Imaging findings can be dangerously subtle: Lack of contrast between ILC tumors and surrounding breast tissue
MALIGNANT BREAST DISORDERS:
Invasive Lobular Cancer (ILC)
ILC is the second most common invasive breast cancer (10% of all invasive breast cancers); 2/3 with associated LCIS
Compared to IDC, ILC is: more often multifocal/bilateral (10-15%), more common in older women (60s), generally larger and better-differentiated, and metastasizes later and to unusual locations (meninges, peritoneum)

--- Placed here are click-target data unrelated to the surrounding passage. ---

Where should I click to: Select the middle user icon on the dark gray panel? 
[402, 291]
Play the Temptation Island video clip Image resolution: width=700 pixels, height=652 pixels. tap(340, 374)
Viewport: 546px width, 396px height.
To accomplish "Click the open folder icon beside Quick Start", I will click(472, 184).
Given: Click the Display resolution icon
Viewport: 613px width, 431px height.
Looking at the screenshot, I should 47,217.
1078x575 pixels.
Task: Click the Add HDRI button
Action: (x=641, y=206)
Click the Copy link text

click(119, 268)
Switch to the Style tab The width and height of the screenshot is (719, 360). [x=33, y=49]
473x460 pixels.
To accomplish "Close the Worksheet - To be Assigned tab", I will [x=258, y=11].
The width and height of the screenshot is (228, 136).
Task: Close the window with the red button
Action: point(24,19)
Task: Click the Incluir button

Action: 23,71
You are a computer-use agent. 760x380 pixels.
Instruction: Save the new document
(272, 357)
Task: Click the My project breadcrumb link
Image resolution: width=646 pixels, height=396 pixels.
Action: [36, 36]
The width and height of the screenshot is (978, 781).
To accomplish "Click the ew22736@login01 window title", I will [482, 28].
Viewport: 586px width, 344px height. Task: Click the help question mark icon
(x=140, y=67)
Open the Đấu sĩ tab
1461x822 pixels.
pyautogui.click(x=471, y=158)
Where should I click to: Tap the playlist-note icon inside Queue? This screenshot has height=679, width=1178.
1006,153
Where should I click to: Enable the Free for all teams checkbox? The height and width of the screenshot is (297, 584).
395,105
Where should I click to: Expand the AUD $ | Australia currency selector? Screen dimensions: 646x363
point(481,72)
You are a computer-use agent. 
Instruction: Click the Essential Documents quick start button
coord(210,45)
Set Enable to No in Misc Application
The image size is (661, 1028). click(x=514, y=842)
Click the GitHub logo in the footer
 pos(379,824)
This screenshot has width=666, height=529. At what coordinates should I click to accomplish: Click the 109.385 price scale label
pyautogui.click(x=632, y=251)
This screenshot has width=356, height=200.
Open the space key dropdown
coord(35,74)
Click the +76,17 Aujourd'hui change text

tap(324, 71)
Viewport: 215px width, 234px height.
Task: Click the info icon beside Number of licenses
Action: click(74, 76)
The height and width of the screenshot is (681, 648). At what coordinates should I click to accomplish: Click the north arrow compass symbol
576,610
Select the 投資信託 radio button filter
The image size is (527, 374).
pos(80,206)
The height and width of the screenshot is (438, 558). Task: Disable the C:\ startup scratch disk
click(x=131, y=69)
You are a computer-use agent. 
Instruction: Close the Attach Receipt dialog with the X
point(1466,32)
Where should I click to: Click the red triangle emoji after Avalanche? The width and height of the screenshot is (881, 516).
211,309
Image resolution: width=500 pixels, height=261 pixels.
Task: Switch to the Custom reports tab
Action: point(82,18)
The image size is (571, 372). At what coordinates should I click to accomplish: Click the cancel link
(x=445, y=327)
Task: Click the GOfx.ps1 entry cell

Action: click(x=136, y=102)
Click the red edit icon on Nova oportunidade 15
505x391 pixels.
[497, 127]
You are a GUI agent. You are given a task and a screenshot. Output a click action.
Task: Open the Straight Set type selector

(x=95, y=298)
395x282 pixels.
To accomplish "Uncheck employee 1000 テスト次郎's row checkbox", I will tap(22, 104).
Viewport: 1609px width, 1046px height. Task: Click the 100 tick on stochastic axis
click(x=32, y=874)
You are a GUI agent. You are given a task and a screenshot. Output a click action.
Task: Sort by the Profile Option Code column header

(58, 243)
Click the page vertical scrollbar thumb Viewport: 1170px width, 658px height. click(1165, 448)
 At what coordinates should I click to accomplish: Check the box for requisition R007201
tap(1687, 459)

Clinical presentation: Usually no symptoms; may present with thickening or hardened area of breast
Diagnosis: Needle or surgical biopsy; mutations in E-cadherin gene (CDH1) distinguish ILC from LCIS; Diffuse stromal invasion in single-file rows without disruption of anatomy and without inflammatory reaction; ER+, HER2-; MRI recommended after histopathologic diagnosis due to the propensity of ILC to be multicentric
Imaging (often underestimates size of disease):
– Ultrasound: Ill defined heterogeneous infiltrating area; Hypoechoic; Disproportionate/isolated posterior acoustic shadowing
– Mammogram: CC > MLO, Spiculated, ill-defined mass or poorly defined asymmetric density; Low to equal density compared to surrounding breast tissue; 30% cases are mammographically occult
Treatment: Surgery + radiation therapy + adjuvant therapy
(Ikeda 2010, Georgian-Smith 2014, Bleiweiss 2013, Esserman 2014, Kang ILC 2016, Johnson 2015, Breastcancer.org ILC 2016)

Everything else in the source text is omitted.